PROBLEM REQUIREMENTS:
Without omission or alteration, write out all of the data.
= Beginning of Section =
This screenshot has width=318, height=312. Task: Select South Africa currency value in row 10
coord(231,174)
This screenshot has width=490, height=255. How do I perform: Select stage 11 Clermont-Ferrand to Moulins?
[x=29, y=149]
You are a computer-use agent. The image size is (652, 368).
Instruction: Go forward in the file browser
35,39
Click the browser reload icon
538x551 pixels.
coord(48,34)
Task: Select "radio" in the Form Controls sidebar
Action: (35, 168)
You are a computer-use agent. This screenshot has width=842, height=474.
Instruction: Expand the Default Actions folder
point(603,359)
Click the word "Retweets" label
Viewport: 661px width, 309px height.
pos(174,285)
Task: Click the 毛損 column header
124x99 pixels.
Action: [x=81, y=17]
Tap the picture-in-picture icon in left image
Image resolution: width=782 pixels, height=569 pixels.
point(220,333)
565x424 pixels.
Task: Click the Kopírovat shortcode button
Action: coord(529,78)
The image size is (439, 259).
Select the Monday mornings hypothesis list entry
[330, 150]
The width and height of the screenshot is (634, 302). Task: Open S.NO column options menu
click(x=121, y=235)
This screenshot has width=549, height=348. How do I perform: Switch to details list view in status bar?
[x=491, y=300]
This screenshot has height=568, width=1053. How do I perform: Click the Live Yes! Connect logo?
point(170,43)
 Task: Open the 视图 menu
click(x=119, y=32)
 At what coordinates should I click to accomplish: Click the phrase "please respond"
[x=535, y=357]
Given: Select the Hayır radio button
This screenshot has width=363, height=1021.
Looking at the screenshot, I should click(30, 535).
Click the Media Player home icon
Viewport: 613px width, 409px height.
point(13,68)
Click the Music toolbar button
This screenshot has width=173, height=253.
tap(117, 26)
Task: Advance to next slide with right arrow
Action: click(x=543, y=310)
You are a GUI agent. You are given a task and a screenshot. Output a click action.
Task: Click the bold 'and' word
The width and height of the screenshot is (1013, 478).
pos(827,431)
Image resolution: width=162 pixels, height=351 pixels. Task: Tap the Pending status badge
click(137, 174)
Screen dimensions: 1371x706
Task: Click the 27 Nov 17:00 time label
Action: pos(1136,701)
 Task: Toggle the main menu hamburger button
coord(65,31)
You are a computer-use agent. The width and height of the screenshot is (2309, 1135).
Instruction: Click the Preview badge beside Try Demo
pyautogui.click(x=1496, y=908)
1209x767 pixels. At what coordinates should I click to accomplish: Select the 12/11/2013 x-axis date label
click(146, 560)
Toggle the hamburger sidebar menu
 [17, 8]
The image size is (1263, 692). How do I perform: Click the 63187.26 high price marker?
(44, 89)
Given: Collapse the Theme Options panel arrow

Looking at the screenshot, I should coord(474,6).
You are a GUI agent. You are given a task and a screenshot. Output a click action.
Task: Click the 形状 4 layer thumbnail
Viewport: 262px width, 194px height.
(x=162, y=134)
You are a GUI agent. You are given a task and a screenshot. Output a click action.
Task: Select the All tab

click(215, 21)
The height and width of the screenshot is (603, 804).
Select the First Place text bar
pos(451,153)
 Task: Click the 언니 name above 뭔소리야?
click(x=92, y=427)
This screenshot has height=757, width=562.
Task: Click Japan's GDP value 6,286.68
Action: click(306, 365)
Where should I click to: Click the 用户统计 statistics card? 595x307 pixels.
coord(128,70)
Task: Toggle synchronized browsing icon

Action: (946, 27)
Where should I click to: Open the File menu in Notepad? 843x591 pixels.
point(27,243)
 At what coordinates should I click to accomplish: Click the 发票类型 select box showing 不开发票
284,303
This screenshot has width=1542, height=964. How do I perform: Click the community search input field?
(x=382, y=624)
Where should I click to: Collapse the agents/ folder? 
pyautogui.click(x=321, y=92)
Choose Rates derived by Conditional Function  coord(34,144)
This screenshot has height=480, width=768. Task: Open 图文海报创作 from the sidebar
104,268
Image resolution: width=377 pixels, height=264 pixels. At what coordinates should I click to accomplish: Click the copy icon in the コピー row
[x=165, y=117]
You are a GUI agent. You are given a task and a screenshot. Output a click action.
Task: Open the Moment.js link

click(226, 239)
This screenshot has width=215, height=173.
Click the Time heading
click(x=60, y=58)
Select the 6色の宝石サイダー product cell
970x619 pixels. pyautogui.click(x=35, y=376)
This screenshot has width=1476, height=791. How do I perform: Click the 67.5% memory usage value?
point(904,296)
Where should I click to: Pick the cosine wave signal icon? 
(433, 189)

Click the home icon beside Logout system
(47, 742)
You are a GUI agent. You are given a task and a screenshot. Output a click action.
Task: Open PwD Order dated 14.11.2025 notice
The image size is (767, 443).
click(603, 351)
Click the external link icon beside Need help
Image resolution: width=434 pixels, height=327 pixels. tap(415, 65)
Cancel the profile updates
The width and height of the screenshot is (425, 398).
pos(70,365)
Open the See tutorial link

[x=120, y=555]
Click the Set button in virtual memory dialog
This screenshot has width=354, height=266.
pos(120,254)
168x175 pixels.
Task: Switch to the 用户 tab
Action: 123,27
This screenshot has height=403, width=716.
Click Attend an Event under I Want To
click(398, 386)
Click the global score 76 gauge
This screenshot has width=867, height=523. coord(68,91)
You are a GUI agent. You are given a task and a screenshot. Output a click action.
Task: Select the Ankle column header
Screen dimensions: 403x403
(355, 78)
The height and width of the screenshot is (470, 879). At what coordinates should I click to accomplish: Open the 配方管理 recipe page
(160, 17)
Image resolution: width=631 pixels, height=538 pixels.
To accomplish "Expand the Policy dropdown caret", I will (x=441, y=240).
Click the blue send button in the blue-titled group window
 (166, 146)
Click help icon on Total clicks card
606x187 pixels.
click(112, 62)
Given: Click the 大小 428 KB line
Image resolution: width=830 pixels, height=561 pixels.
= End of Section =
REPLY:
This screenshot has width=318, height=312. Task: Select South Africa currency value in row 10
coord(231,174)
This screenshot has width=490, height=255. How do I perform: Select stage 11 Clermont-Ferrand to Moulins?
[x=29, y=149]
You are a computer-use agent. The image size is (652, 368).
Instruction: Go forward in the file browser
35,39
Click the browser reload icon
538x551 pixels.
coord(48,34)
Task: Select "radio" in the Form Controls sidebar
Action: (35, 168)
You are a computer-use agent. This screenshot has width=842, height=474.
Instruction: Expand the Default Actions folder
point(603,359)
Click the word "Retweets" label
Viewport: 661px width, 309px height.
pos(174,285)
Task: Click the 毛損 column header
124x99 pixels.
Action: [x=81, y=17]
Tap the picture-in-picture icon in left image
Image resolution: width=782 pixels, height=569 pixels.
point(220,333)
565x424 pixels.
Task: Click the Kopírovat shortcode button
Action: coord(529,78)
The image size is (439, 259).
Select the Monday mornings hypothesis list entry
[330, 150]
The width and height of the screenshot is (634, 302). Task: Open S.NO column options menu
click(x=121, y=235)
This screenshot has width=549, height=348. How do I perform: Switch to details list view in status bar?
[x=491, y=300]
This screenshot has height=568, width=1053. How do I perform: Click the Live Yes! Connect logo?
point(170,43)
 Task: Open the 视图 menu
click(x=119, y=32)
 At what coordinates should I click to accomplish: Click the phrase "please respond"
[x=535, y=357]
Given: Select the Hayır radio button
This screenshot has width=363, height=1021.
Looking at the screenshot, I should click(30, 535).
Click the Media Player home icon
Viewport: 613px width, 409px height.
point(13,68)
Click the Music toolbar button
This screenshot has width=173, height=253.
tap(117, 26)
Task: Advance to next slide with right arrow
Action: click(x=543, y=310)
You are a GUI agent. You are given a task and a screenshot. Output a click action.
Task: Click the bold 'and' word
The width and height of the screenshot is (1013, 478).
pos(827,431)
Image resolution: width=162 pixels, height=351 pixels. Task: Tap the Pending status badge
click(137, 174)
Screen dimensions: 1371x706
Task: Click the 27 Nov 17:00 time label
Action: pos(1136,701)
 Task: Toggle the main menu hamburger button
coord(65,31)
You are a computer-use agent. The width and height of the screenshot is (2309, 1135).
Instruction: Click the Preview badge beside Try Demo
pyautogui.click(x=1496, y=908)
1209x767 pixels. At what coordinates should I click to accomplish: Select the 12/11/2013 x-axis date label
click(146, 560)
Toggle the hamburger sidebar menu
 [17, 8]
The image size is (1263, 692). How do I perform: Click the 63187.26 high price marker?
(44, 89)
Given: Collapse the Theme Options panel arrow

Looking at the screenshot, I should coord(474,6).
You are a GUI agent. You are given a task and a screenshot. Output a click action.
Task: Click the 形状 4 layer thumbnail
Viewport: 262px width, 194px height.
(x=162, y=134)
You are a GUI agent. You are given a task and a screenshot. Output a click action.
Task: Select the All tab

click(215, 21)
The height and width of the screenshot is (603, 804).
Select the First Place text bar
pos(451,153)
 Task: Click the 언니 name above 뭔소리야?
click(x=92, y=427)
This screenshot has height=757, width=562.
Task: Click Japan's GDP value 6,286.68
Action: click(306, 365)
Where should I click to: Click the 用户统计 statistics card? 595x307 pixels.
coord(128,70)
Task: Toggle synchronized browsing icon

Action: (946, 27)
Where should I click to: Open the File menu in Notepad? 843x591 pixels.
point(27,243)
 At what coordinates should I click to accomplish: Click the 发票类型 select box showing 不开发票
284,303
This screenshot has width=1542, height=964. How do I perform: Click the community search input field?
(x=382, y=624)
Where should I click to: Collapse the agents/ folder? 
pyautogui.click(x=321, y=92)
Choose Rates derived by Conditional Function  coord(34,144)
This screenshot has height=480, width=768. Task: Open 图文海报创作 from the sidebar
104,268
Image resolution: width=377 pixels, height=264 pixels. At what coordinates should I click to accomplish: Click the copy icon in the コピー row
[x=165, y=117]
You are a GUI agent. You are given a task and a screenshot. Output a click action.
Task: Open the Moment.js link

click(226, 239)
This screenshot has width=215, height=173.
Click the Time heading
click(x=60, y=58)
Select the 6色の宝石サイダー product cell
970x619 pixels. pyautogui.click(x=35, y=376)
This screenshot has width=1476, height=791. How do I perform: Click the 67.5% memory usage value?
point(904,296)
Where should I click to: Pick the cosine wave signal icon? 
(433, 189)

Click the home icon beside Logout system
(47, 742)
You are a GUI agent. You are given a task and a screenshot. Output a click action.
Task: Open PwD Order dated 14.11.2025 notice
The image size is (767, 443).
click(603, 351)
Click the external link icon beside Need help
Image resolution: width=434 pixels, height=327 pixels. tap(415, 65)
Cancel the profile updates
The width and height of the screenshot is (425, 398).
pos(70,365)
Open the See tutorial link

[x=120, y=555]
Click the Set button in virtual memory dialog
This screenshot has width=354, height=266.
pos(120,254)
168x175 pixels.
Task: Switch to the 用户 tab
Action: 123,27
This screenshot has height=403, width=716.
Click Attend an Event under I Want To
click(398, 386)
Click the global score 76 gauge
This screenshot has width=867, height=523. coord(68,91)
You are a GUI agent. You are given a task and a screenshot. Output a click action.
Task: Select the Ankle column header
Screen dimensions: 403x403
(355, 78)
The height and width of the screenshot is (470, 879). At what coordinates should I click to accomplish: Open the 配方管理 recipe page
(160, 17)
Image resolution: width=631 pixels, height=538 pixels.
To accomplish "Expand the Policy dropdown caret", I will (x=441, y=240).
Click the blue send button in the blue-titled group window
 (166, 146)
Click help icon on Total clicks card
606x187 pixels.
click(112, 62)
Given: Click the 大小 428 KB line
Image resolution: width=830 pixels, height=561 pixels.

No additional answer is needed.